RMAT is an expedited development program granted to candidates among regenerative therapies for serious diseases that have demonstrated innovation and therapeutic potential in early clinical trials. Designation allows benefits such as priority review, rolling review, and accelerated approval.
RZ-001 is an anticancer gene therapy that applies Rznomics' ribozyme-based RNA editing platform technology, which selectively cleaves specific RNA. It is designed to selectively target only cancer cells, aiming to improve safety and efficacy compared with existing therapies. The therapy previously received orphan drug designation and fast track designation from the FDA.
The company said that interim results from phase 1b/2a, unveiled at the American Association for Cancer Research (AACR 2026) in April, positively influenced the RMAT designation.
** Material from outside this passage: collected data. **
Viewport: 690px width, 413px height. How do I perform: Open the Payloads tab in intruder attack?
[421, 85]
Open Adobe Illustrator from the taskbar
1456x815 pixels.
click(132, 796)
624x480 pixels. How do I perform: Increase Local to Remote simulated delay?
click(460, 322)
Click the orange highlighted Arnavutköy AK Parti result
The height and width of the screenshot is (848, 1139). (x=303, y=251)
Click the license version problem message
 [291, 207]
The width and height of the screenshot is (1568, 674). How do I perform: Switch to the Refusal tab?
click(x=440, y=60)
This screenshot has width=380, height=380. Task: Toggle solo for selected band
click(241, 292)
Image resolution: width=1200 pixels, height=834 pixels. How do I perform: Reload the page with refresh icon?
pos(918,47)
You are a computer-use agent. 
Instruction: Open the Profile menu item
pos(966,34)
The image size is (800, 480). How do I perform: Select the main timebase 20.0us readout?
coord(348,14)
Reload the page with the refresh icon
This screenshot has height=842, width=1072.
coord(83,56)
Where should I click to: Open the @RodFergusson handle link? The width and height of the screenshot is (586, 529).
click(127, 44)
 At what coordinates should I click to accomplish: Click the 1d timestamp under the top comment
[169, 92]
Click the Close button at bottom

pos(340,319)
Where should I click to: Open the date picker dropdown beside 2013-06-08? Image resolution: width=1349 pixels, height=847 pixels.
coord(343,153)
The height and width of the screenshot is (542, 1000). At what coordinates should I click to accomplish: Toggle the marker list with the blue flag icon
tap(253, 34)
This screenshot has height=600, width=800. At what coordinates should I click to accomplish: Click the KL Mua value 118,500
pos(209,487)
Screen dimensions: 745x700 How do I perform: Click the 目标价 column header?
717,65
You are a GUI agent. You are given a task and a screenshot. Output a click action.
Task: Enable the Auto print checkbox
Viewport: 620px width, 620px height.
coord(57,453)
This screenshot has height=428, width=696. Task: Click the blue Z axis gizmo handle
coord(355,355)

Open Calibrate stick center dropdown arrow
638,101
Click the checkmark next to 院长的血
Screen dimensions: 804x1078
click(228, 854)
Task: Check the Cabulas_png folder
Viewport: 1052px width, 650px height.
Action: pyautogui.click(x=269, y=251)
Rznomics plans to use this designation as a springboard to begin full-fledged discussions with the FDA on clinical design, chemistry, manufacturing and controls (CMC), and commercialization strategy.
Lee Sung-wook, CEO of Rznomics, said, "This RMAT designation recognizes the innovation and competitiveness of our RNA editing platform by the FDA," adding, "We will focus our capabilities on global development and commercialization to present an innovative treatment option in liver cancer, where there is significant unmet medical need."